Centuries Under the Sea: 400-Year-Old Greenland Shark Likely Born in the Early 17th Century

The Greenland shark is currently the longest-living vertebrate known on Earth, according to scientists.


Image credit: Dive Magazine

The ages of 28 Greenland sharks were determined using radiocarbon dating of eye proteins, revealing that one female shark was estimated to be about 400 years old. This makes it the longest-living vertebrate known on Earth, surpassing the previous record holder, a bowhead whale estimated to be 211 years old.

As Julius Nielsen, a marine biologist from the University of Copenhagen who was the lead author of the study, put it: “We had our expectations that we were dealing with an unusual animal, but I think everyone doing this research was very surprised to learn the sharks were as old as they were.”


Greenland sharks swim through the cold waters of the Arctic and the North Atlantic at such a sluggish pace that has earned them the nickname “sleeper sharks.” Image credit: Julius Nielsen

Greenland sharks are massive creatures, capable of reaching up to 5m in length, but they grow at a slow rate of only 1cm per year. They can be found, swimming slowly, in the cold depths of the North Atlantic.

According to the research team, these animals only reach sexual maturity when they reach 4m in length, which, based on their estimated age range of up to 400 years, would not occur until they are approximately 150 years old.


A newly tagged Greenland shark returns to the deep and cold waters of the Uummannaq Fjord in western Greenland. Image credit: Julius Nielsen

The study partly relied on radiocarbon levels in the eye tissue of the sharks, which was made possible by the large amounts of radiocarbon released into the ocean during atmospheric thermonuclear weapons tests in the 1960s. Sharks with higher radiocarbon levels in their eye tissue were determined to be less than 50 years old, while those with lower levels were estimated to be at least 50 years or older.

The researchers then drew up an estimated an age range for the older sharks based on their size, and on prior data about Greenland sharks’ size at birth and growth rates in fish.

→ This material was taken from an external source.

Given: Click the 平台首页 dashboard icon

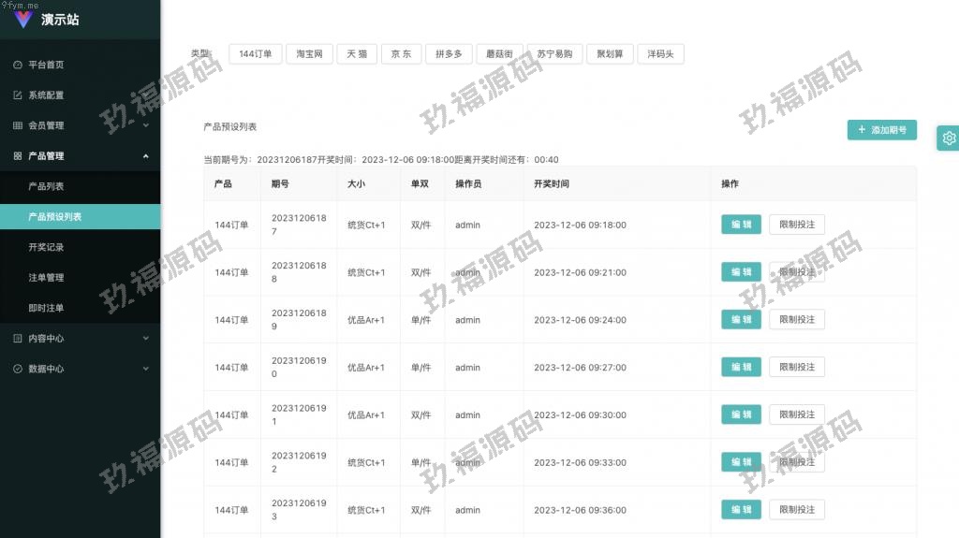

A Greenland shark swimming near the ocean surface after its release from research vessel Sanna in northern Greenland. Image credit: Julius Nielsen

According to Nielsen, the analysis has a probability rate of around 95 percent and the sharks were determined to be at least 272 years old, but could be as much as 512 years old (!), with the most likely age being 390 years.

But why do Greenland sharks live so long?

The long lifespan of these animals is attributed to their extremely slow metabolism and the cold waters they inhabit. They move through the Arctic and North Atlantic waters at a very slow pace, earning them the nickname “sleeper sharks.” Despite having been found with seal parts in their stomachs, the sharks are so sluggish that experts believe they must have consumed the seals when they were either asleep or already dead.

The slower you go, the farther you will get.